The risk is losing credibility. An award is only as strong as the respect it carries, lest an Oscar become a Spike TV award. Of course, the Oscars can't have much credibility left after awarding Best Picture to "The Departed." 10 movies are a lot to keep track of and compare to one another. What do "Avatar" and "The Hurt Locker" have in common besides directors who once boned? Seems as if the Golden Globes, in dividing movies into categories, do it better. By doing so, the Globes allow all kinds of movies to get their shine on without having to compare a well-done comedy to a well-done tearjerker to a well-done historical drama. Worth noting that the Oscars have historically completely excluded comedy and action movies.

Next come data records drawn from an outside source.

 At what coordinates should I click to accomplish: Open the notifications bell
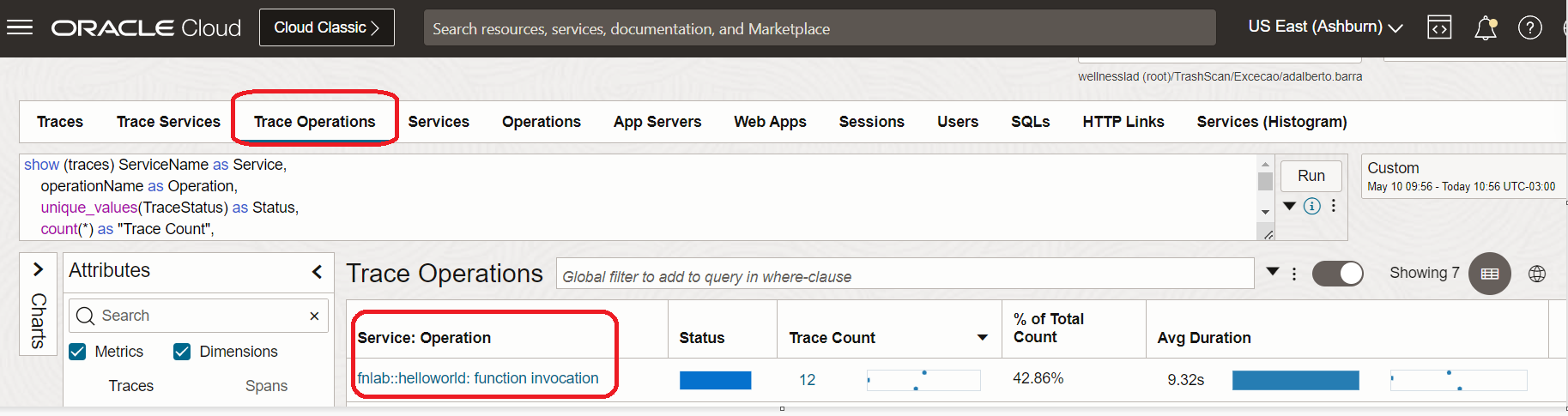point(1486,28)
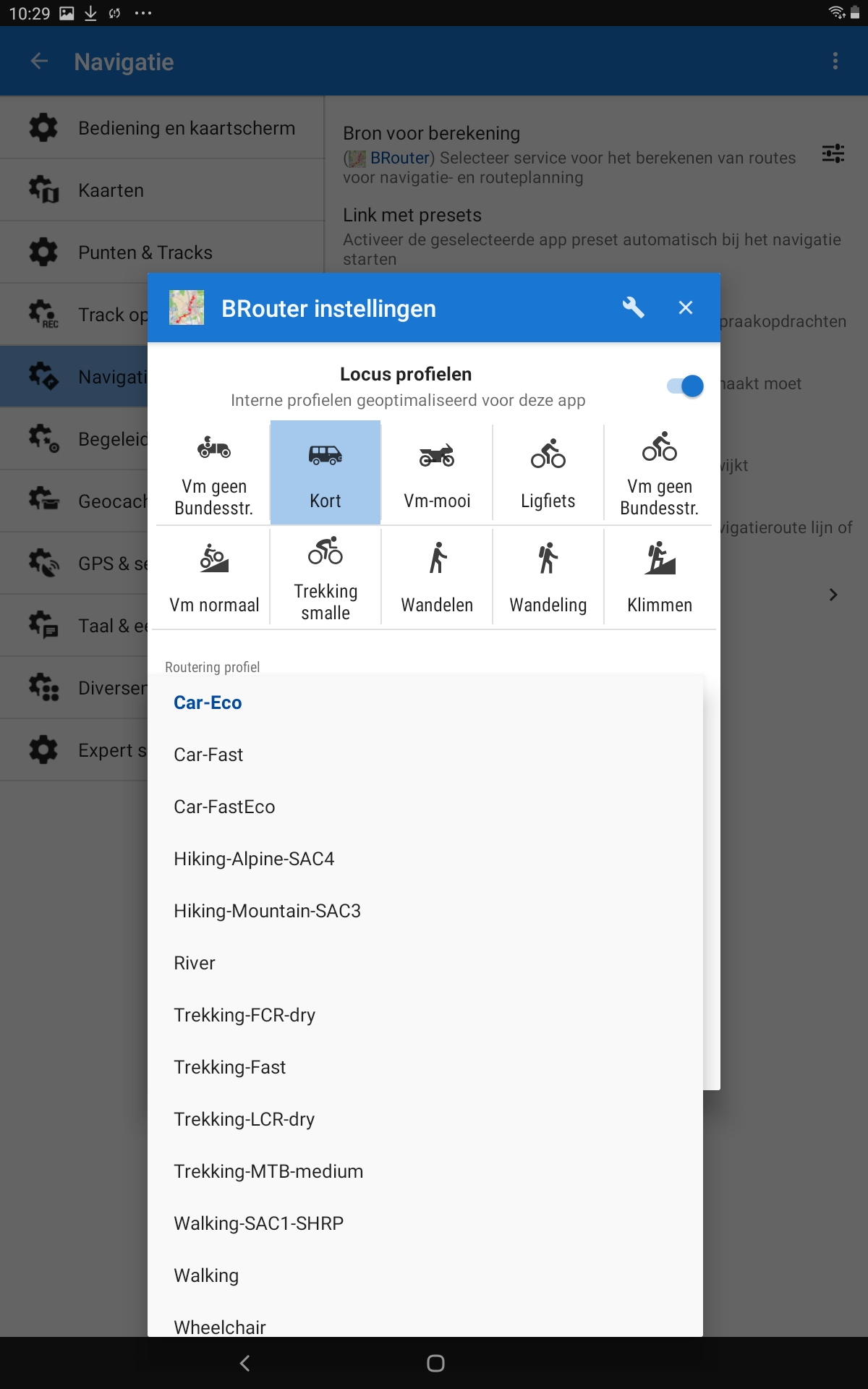
Task: Select the Trekking smalle bike profile
Action: pyautogui.click(x=326, y=577)
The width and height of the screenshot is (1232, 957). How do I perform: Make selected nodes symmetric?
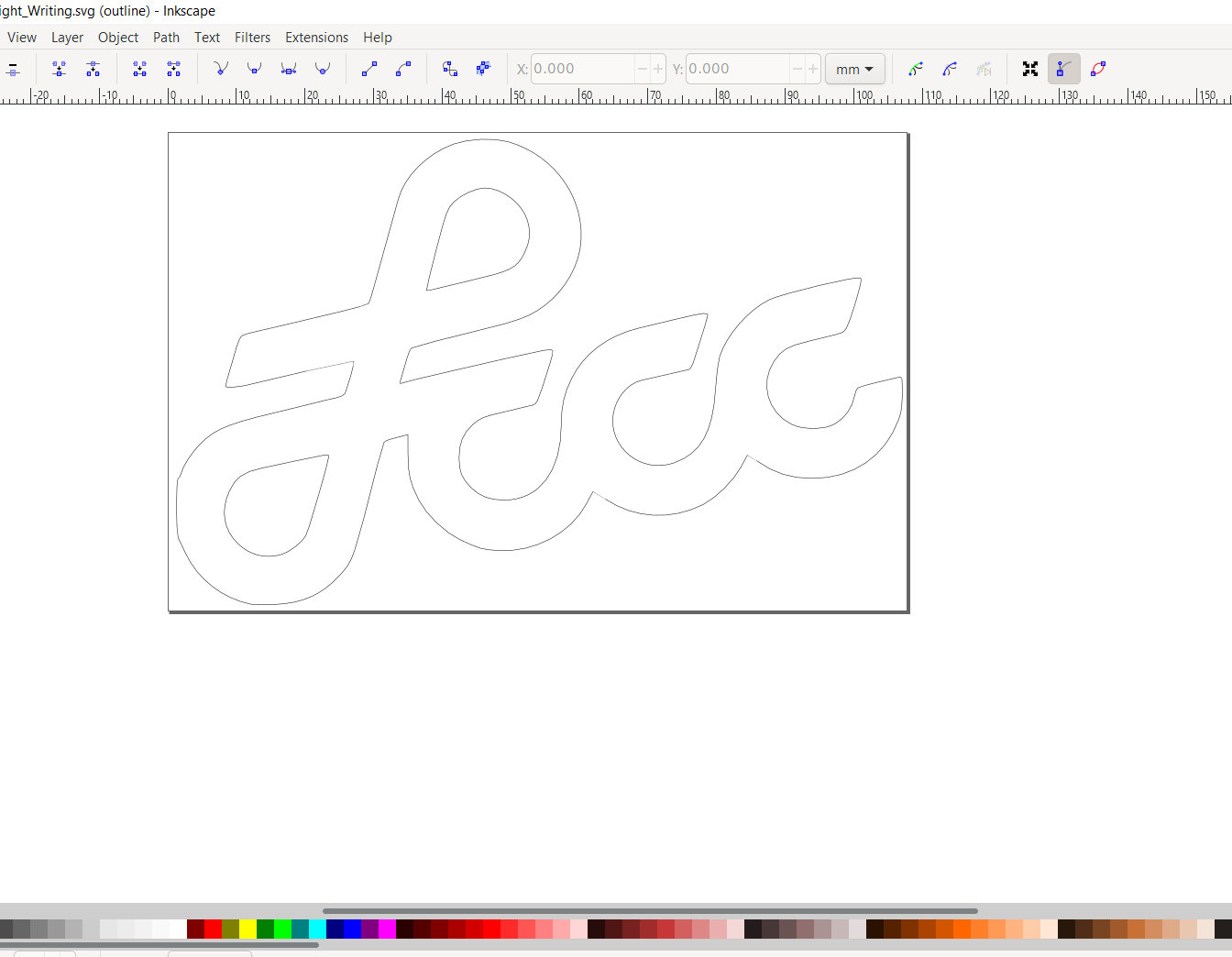click(x=288, y=69)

There's a bigger Oscar change that's been given scant attention. Up till this year, every Academy voter made one choice in each category, the choice with the most votes won. This year, the Best Picture will be chosen by a preferential voting system wherein voters rank their best picture choices from 1 to 10. Under this first-past-the-post system, which is similar to voting in some parliamentary democracies, each movie will be ranked by the number of first-place votes, if one film has more than 50% of the votes in the first round then it is the winner. With 10 choices, this is unlikely, so then the movie with the least first-place votes is tossed and its voters will have their 2nd-place choices redistributed amongst the remaining movies.
Rinse and repeat until one movie gets past 50%. This could create a scenario where a movie wins Best Picture despite not being chosen 1st by the most number of voters. Or, as the LA Times pointed out, a repeat of the 2000 presidential election. Headache.